15. Continued Availability and Cooperation.

(a) Following termination of the Executive’s employment, the Executive shall cooperate fully with the Company and with the Company’s counsel in connection with any present and future actual or threatened litigation, administrative proceeding or investigation involving the Company that relates to events, occurrences or conduct occurring (or claimed to have occurred) during the period of the Executive’s employment by the Company.

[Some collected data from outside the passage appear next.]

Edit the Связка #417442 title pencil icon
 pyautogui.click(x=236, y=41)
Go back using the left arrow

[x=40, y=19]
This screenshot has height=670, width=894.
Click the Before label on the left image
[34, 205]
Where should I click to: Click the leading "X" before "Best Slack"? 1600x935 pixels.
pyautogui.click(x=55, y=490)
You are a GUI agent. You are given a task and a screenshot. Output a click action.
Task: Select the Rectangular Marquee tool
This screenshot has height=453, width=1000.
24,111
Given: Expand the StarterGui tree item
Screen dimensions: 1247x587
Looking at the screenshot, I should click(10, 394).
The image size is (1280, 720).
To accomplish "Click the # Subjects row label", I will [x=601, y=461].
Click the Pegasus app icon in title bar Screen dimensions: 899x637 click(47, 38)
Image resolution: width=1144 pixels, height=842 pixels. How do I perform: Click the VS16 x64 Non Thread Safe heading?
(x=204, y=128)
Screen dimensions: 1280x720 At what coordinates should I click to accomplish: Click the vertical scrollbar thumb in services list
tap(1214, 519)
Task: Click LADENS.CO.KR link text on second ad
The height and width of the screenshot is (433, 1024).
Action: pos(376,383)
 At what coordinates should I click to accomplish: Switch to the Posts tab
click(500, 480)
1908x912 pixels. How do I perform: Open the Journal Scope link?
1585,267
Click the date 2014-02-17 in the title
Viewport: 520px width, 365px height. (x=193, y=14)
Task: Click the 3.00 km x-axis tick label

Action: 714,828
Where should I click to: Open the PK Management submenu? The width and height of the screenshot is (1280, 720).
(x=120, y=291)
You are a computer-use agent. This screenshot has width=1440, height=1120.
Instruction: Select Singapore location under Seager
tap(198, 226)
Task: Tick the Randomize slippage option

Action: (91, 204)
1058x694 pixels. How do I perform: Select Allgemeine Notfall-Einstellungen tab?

Cooperation will include, but is not limited to:

(i) making himself reasonably available for interviews and discussions with the Company’s counsel as well as for depositions and trial testimony;

(ii) if depositions or trial testimony are to occur, making himself reasonably available and cooperating in the preparation therefore, as and to the extent that the Company or the Company’s counsel reasonably requests;

(iii) refraining from impeding in any way the Company’s prosecution or defense of such litigation or administrative proceeding; and

(iv) cooperating fully in the development and presentation of the Company’s prosecution or defense of such litigation or administrative proceeding.

(b) The Company will reimburse the Executive for reasonable travel, lodging, telephone and similar expenses, as well as reasonable attorneys’ fees (if independent legal counsel is necessary), incurred in connection with any cooperation, consultation and advice rendered under this Agreement after the Executive’s termination of employment.

16. Dispute Resolution.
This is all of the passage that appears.